Written June 23, 2015

In most situations, an injured worker only has one remedy, namely receiving worker’s compensation benefits from his or her employer. Under some circumstances, however, it may be possible for the worker to sue other individuals, businesses, or governmental entities whom the worker believes contributed to causing the accident.

The tradeoff is that, in workers’ compensation matters, a worker does not have to show that the employer was negligent in causing the accident, but the damages to which the worker is entitled are limited. In cases involving third parties, the worker has the potential for a larger award of damages, but he or she must show fault on the part of the defendants against whom recovery is sought.

Proceedings in the Trial Court

In the case of Barreto v. Metropolitan Transit Authority, the plaintiff was an asbestos handler who worked for a contractor that was in the business of removing asbestos. The handler’s lawsuit against the defendant transit authority and others alleged that he had been injured after falling through an uncovered manhole in Manhattan. He further alleged that the City of New York had leased the property where he fell to the transit authority.
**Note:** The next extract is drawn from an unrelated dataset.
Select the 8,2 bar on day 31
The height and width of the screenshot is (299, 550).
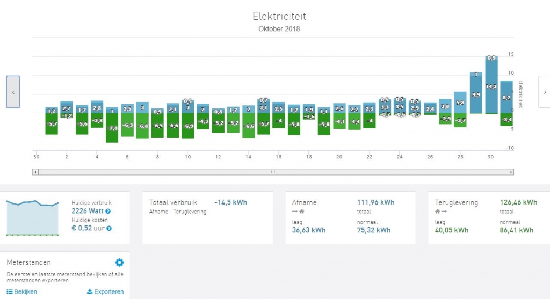pyautogui.click(x=506, y=98)
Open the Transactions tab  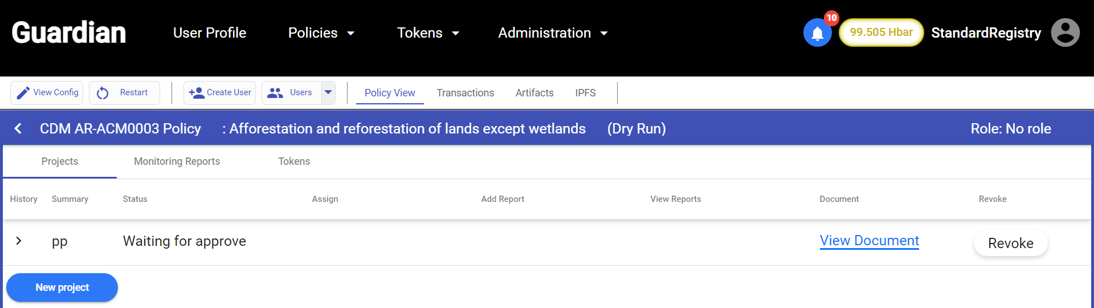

His suit sought damages both for violations of New York Labor Law §§ 200, 240(1), and 241(6) and for common law negligence. After discovery, multiple parties, including the plaintiff, filed motions for summary judgment. The trial court dismissed the handler’s complaint, holding that the handler was the “sole proximate cause” of the accident and the resulting injuries. The Appellate Division affirmed.

On Appeal to the New York Court of Appeals

On appeal, the court held that the handler was entitled to partial summary judgment against three of the defendants on his Labor Law § 240(1) claim. These defendants did not contest on appeal that the handler was engaged in work involving an elevation-related hazard, and the handler met his burden of showing that there was an absence of an adequate safety device. Since the lower courts had incorrectly ruled that the handler was the sole proximate causes of his injuries, they did not reach the merits of his Labor Law § 241(6) claims. The court therefore reinstated such claims and remitted them to the trial court for further consideration.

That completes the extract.